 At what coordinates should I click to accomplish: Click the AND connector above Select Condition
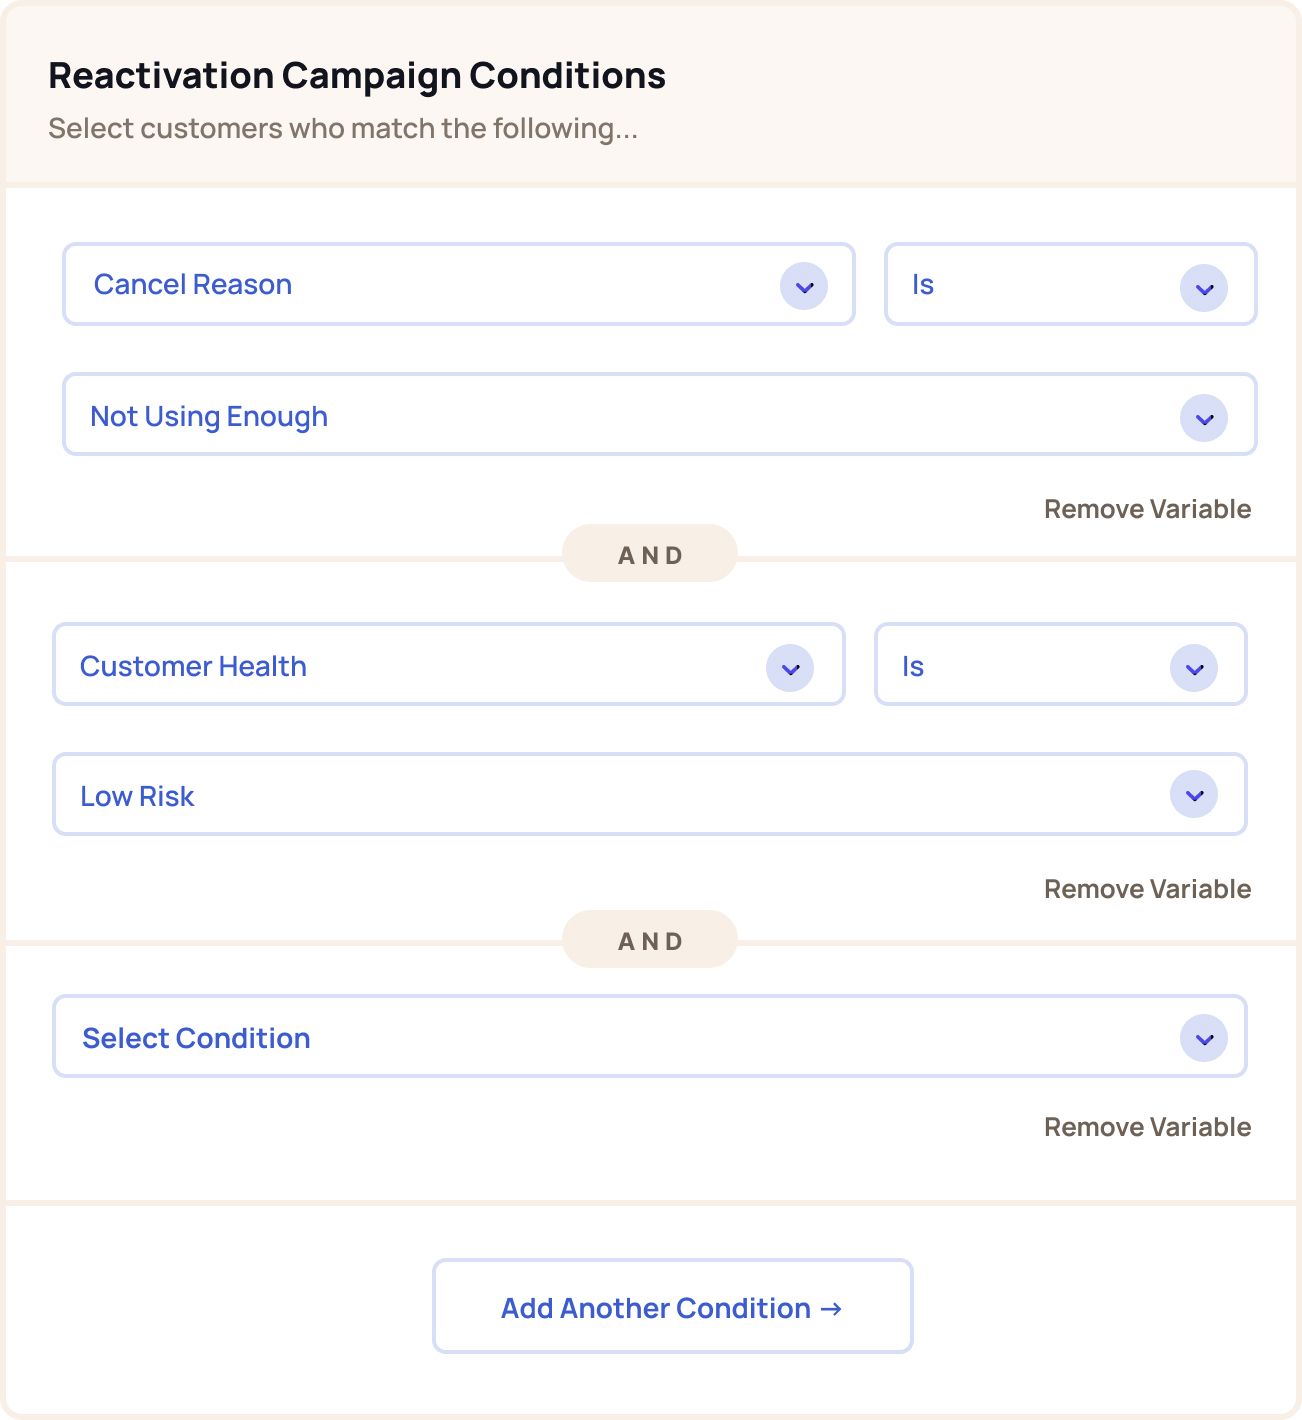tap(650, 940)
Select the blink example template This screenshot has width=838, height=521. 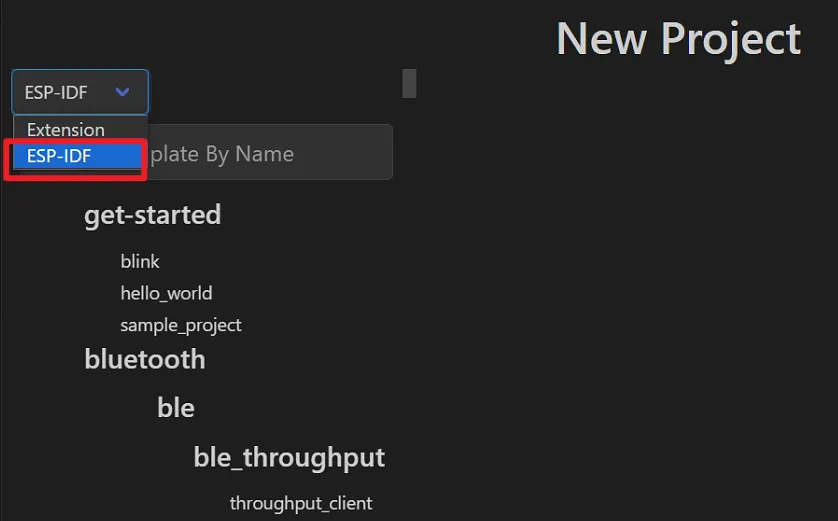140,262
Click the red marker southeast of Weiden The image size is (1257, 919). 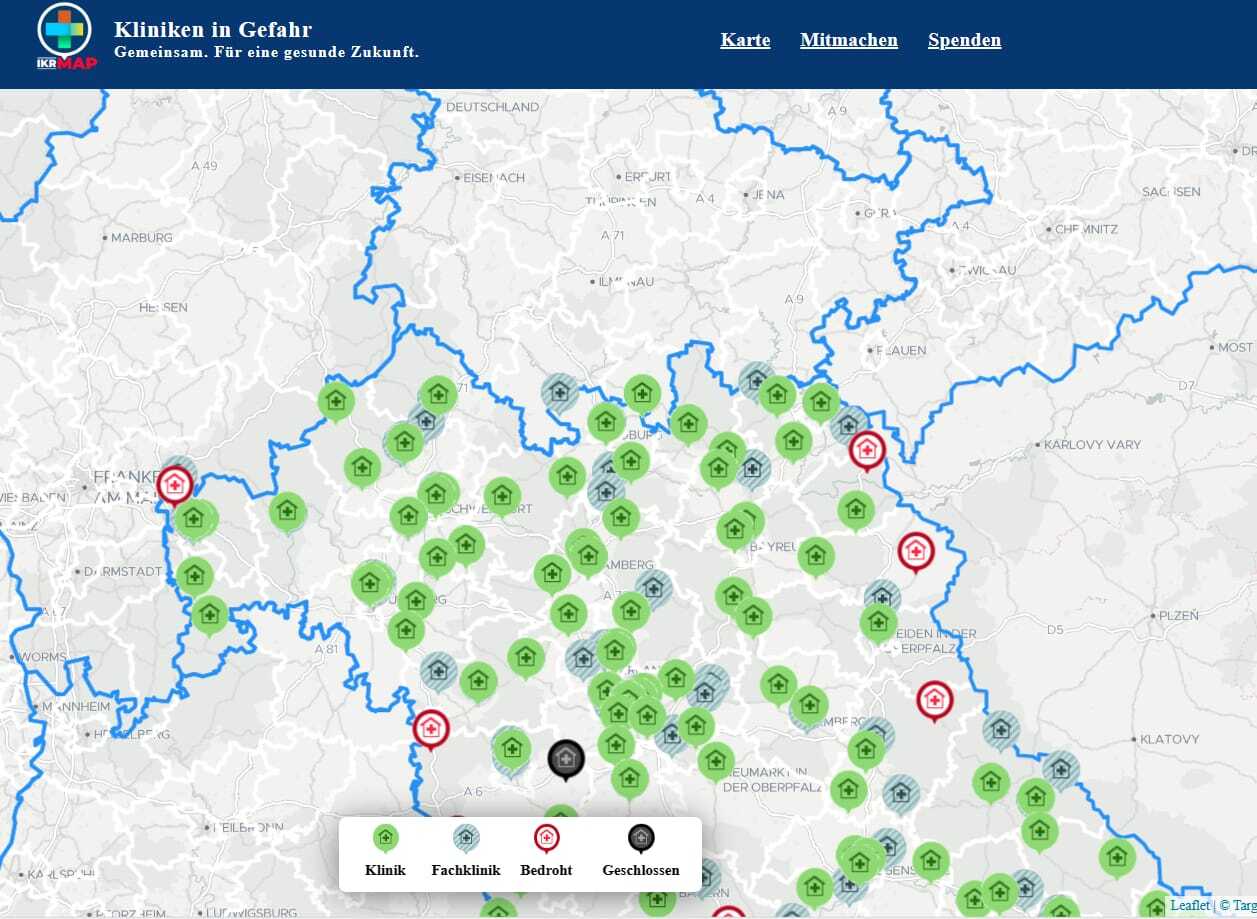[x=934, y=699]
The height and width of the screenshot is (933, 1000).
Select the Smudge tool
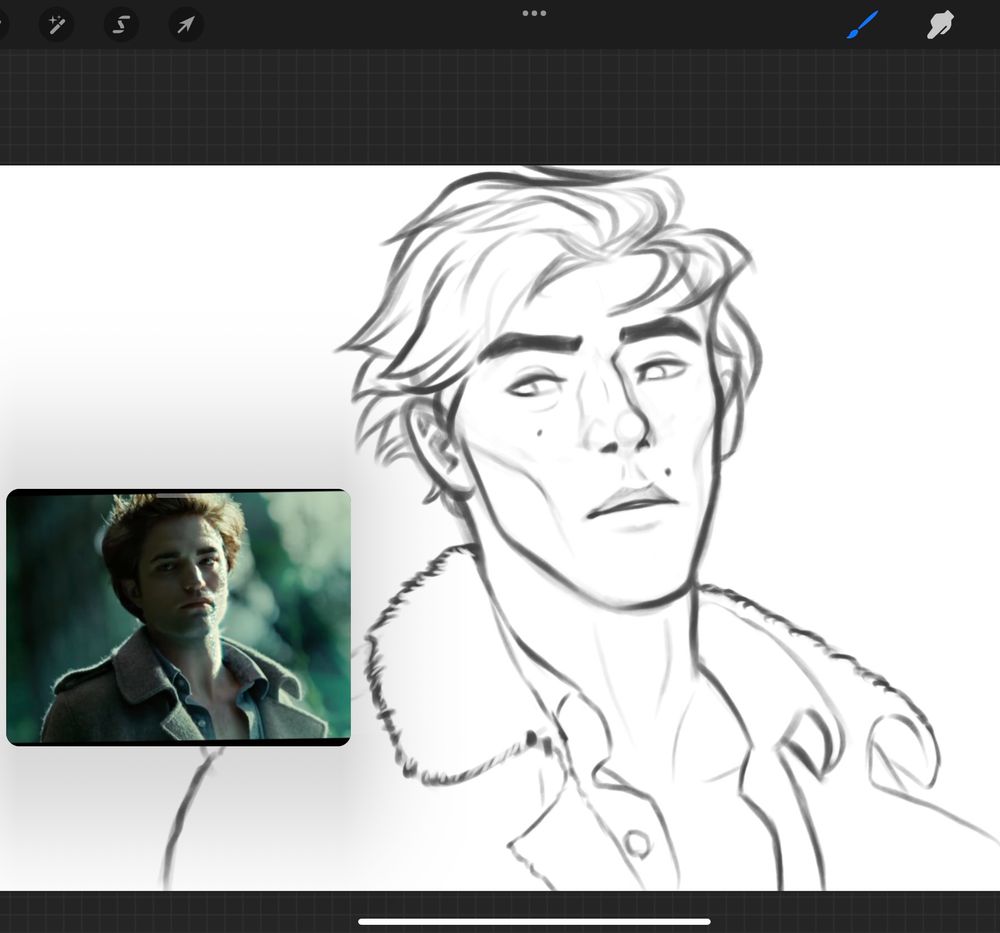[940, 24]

********

Exercise description:
Looking at the records above, extract only the lines from the one with "The height and" through the last line, exactly, with the pictures left out.

Exercise solution:
The height and width of the screenshot is (933, 1000).
Select the Smudge tool
[940, 24]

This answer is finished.